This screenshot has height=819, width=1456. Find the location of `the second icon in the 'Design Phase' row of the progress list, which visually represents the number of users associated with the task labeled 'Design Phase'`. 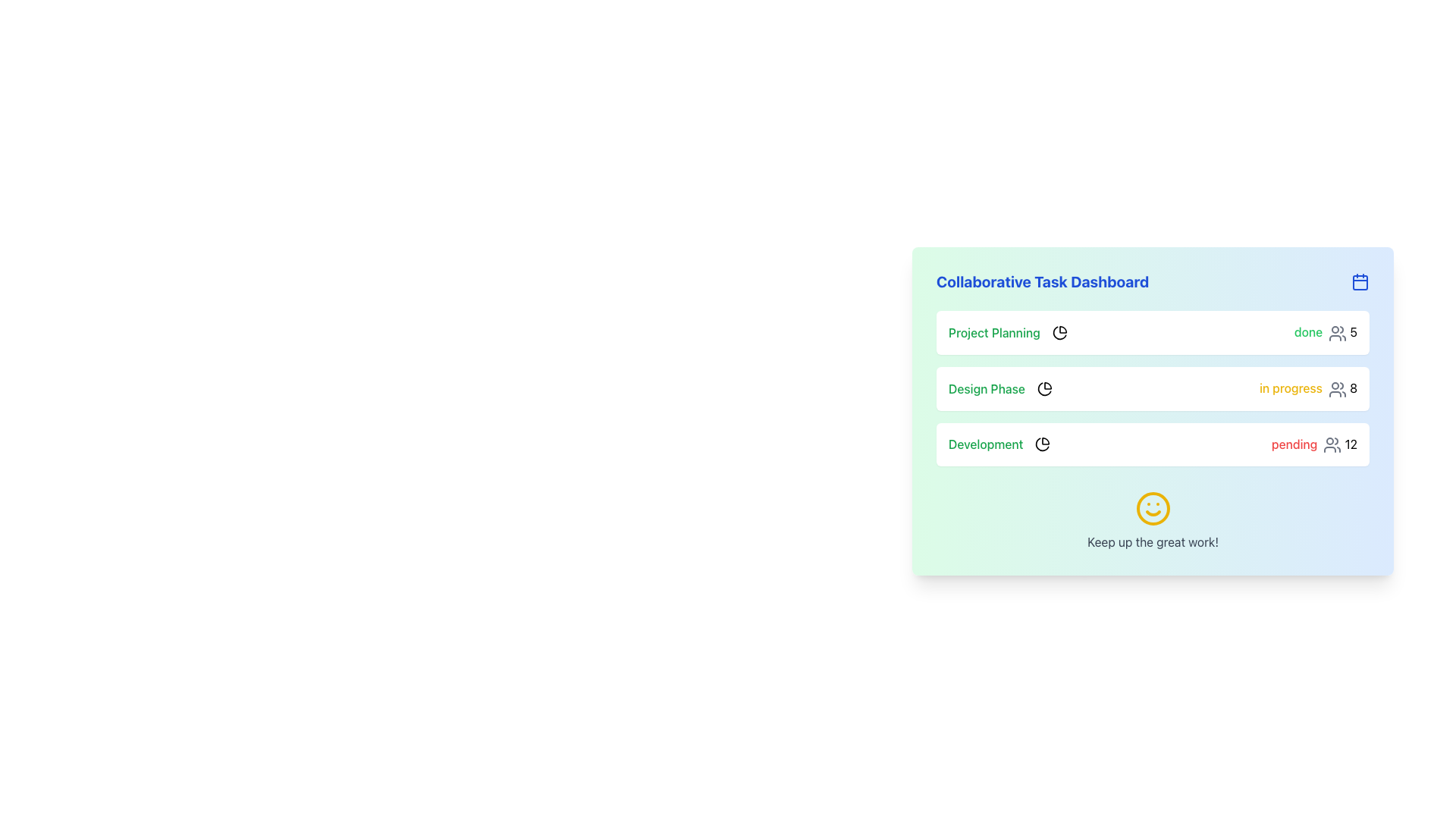

the second icon in the 'Design Phase' row of the progress list, which visually represents the number of users associated with the task labeled 'Design Phase' is located at coordinates (1337, 388).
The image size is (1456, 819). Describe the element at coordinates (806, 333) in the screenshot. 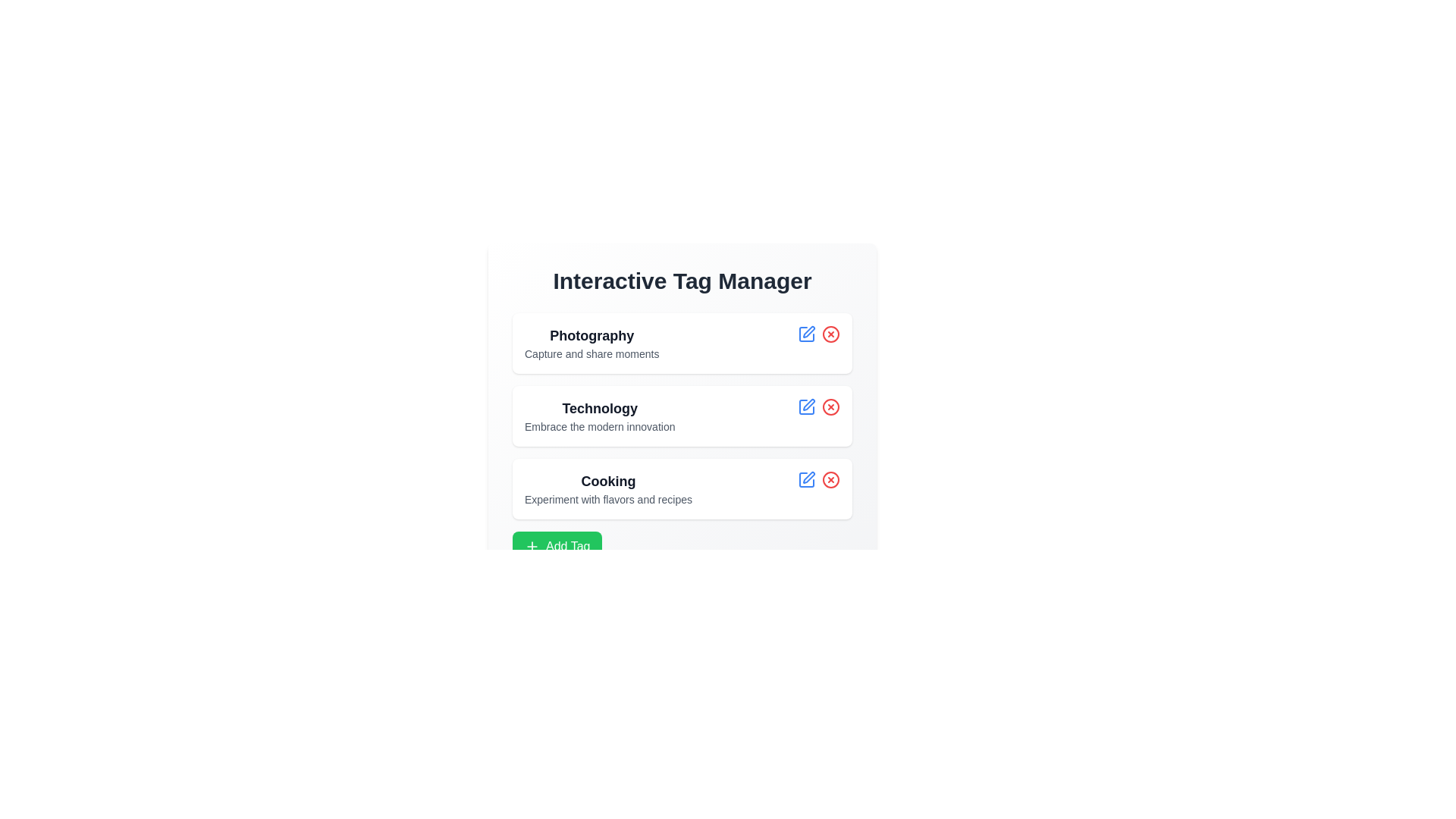

I see `the Icon button located to the right of the 'Photography' text` at that location.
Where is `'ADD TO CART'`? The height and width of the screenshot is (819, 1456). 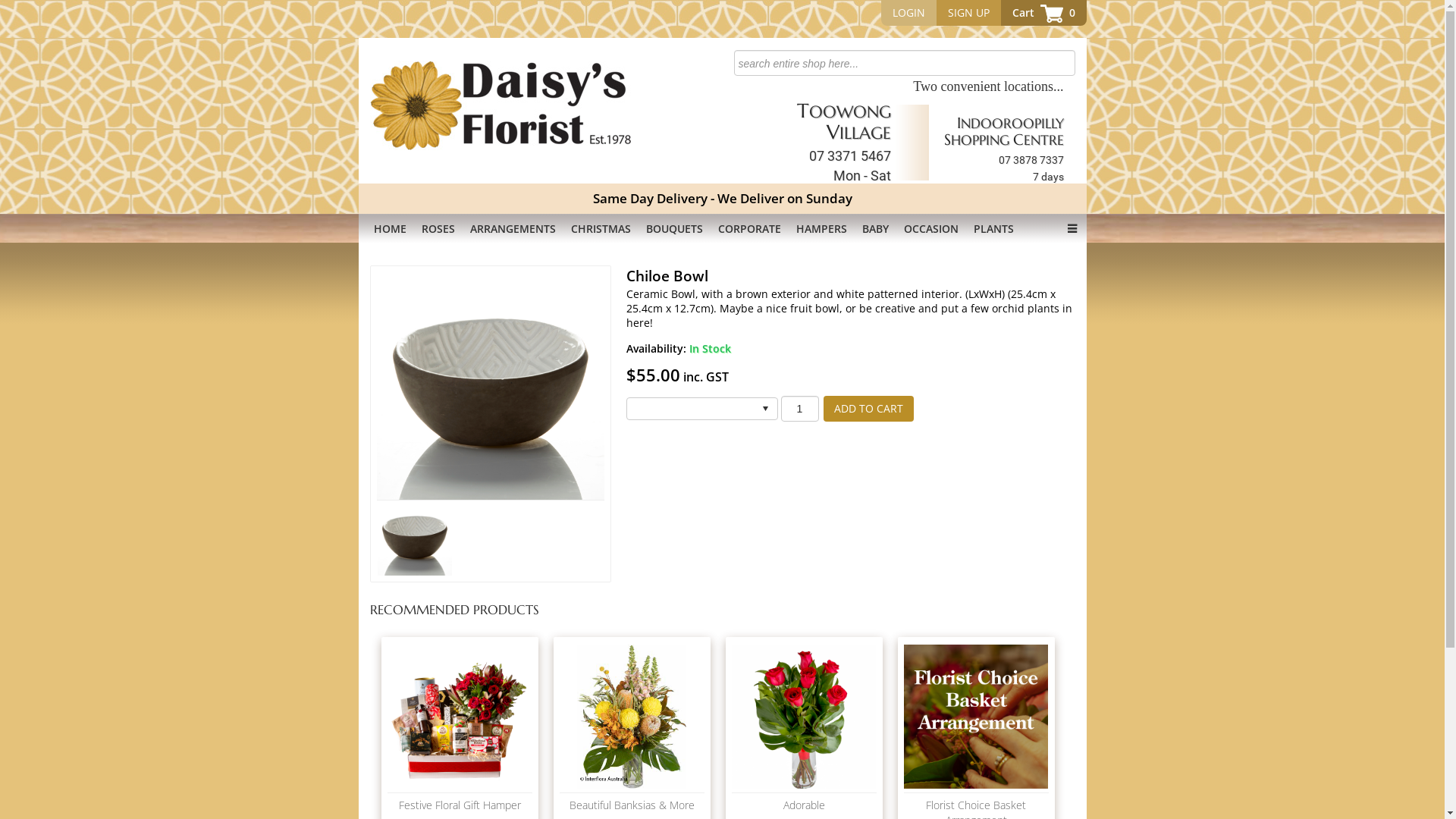 'ADD TO CART' is located at coordinates (822, 408).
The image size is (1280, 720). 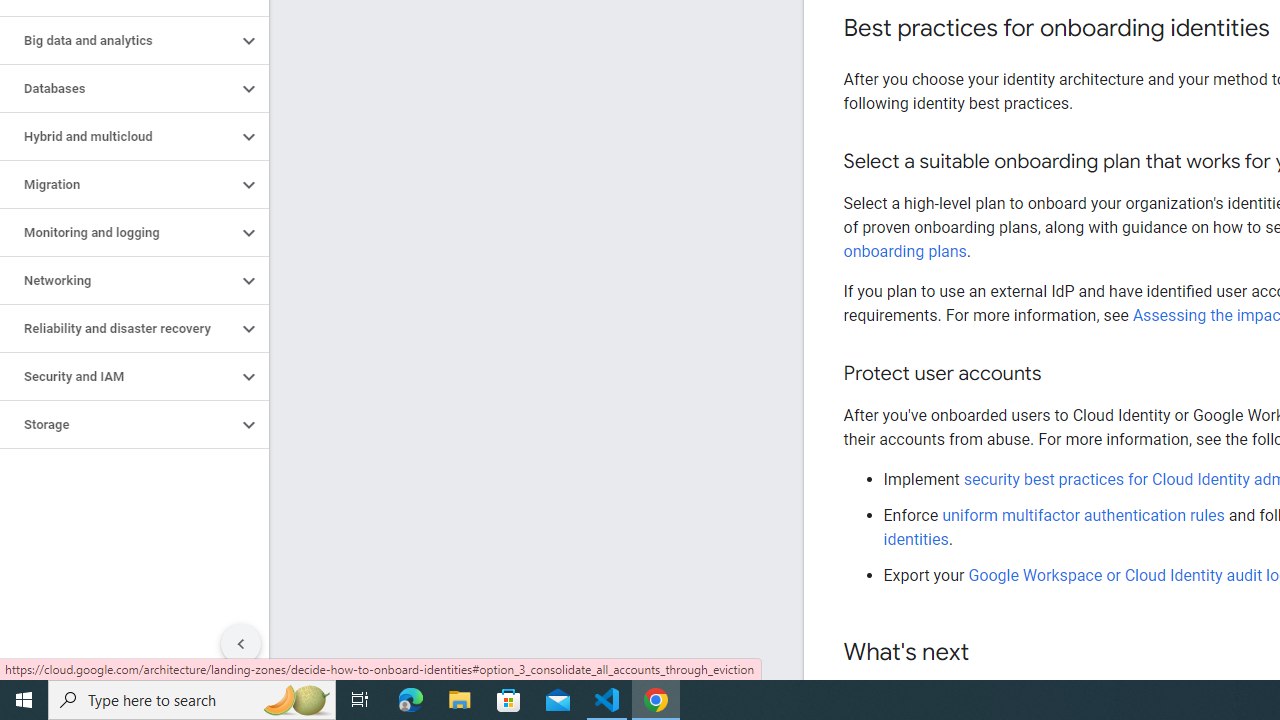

Challenge: Please return the rows above verbatim, starting from the very first line and ending with the line that contains "at that location.", with that line included. Leave the pictures out of your answer.

Result for this exercise:
This screenshot has height=819, width=1456. Find the location of `the second icon in the 'Design Phase' row of the progress list, which visually represents the number of users associated with the task labeled 'Design Phase'`. 

the second icon in the 'Design Phase' row of the progress list, which visually represents the number of users associated with the task labeled 'Design Phase' is located at coordinates (1337, 388).
The image size is (1456, 819). Describe the element at coordinates (806, 333) in the screenshot. 

I see `the Icon button located to the right of the 'Photography' text` at that location.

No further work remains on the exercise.